Well, drugs that influence monoamine levels have been in use for depression since 1957, and they are the most effective drugs found to date, so i think they have a reasonabkle knowelege base behind them


> I like this article.
> 8 years ago when I first started seeing a psychiatrist I figuref there was some pretty strong science behind how the current meds help emotional problems. After a while I realized the science is very weak. I think 50 years from now everyone will look back and say WTF were they thinking!?

 

Re: http://web.mit.edu/newsoffice/2012/better-antidepr

Posted by rovers95 on March 6, 2013, at 19:29:26

In reply to Re: http://web.mit.edu/newsoffice/2012/better-antidepr, posted by jono_in_adelaide on March 5, 2013, at 20:26:32

> Well, drugs that influence monoamine levels have been in use for depression since 1957, and they are the most effective drugs found to date, so i think they have a reasonabkle knowelege base behind them
>
>
> > I like this article.
> > 8 years ago when I first started seeing a psychiatrist I figuref there was some pretty strong science behind how the current meds help emotional problems. After a while I realized the science is very weak. I think 50 years from now everyone will look back and say WTF were they thinking!?
>
>

Playing devils advocate here, but wouldn't you agree they the best of a pretty bad bunch.
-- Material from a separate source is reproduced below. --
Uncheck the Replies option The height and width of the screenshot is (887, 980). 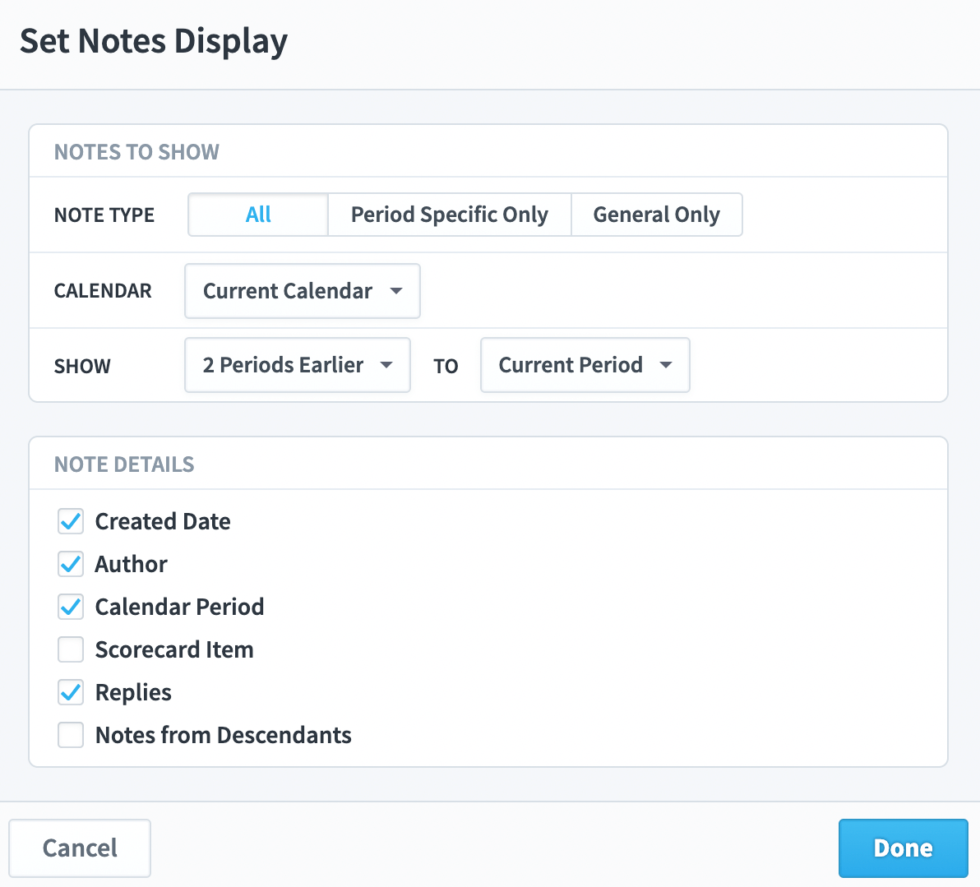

And are there better drugs out there that haven't been licensed for depression e.g. riluzole, or we are scared of their addiction potential e.g. buprenorphine.

I would also propose that the scientific evidence for the many popular ADs are pretty weak when compared to placebo. One may also argue that opposed to the alteration in monoamines directly causing any improvement seen from many ADs, there could be something else going on e.g. increases in BDNF, that may lead to any antidepressant effect.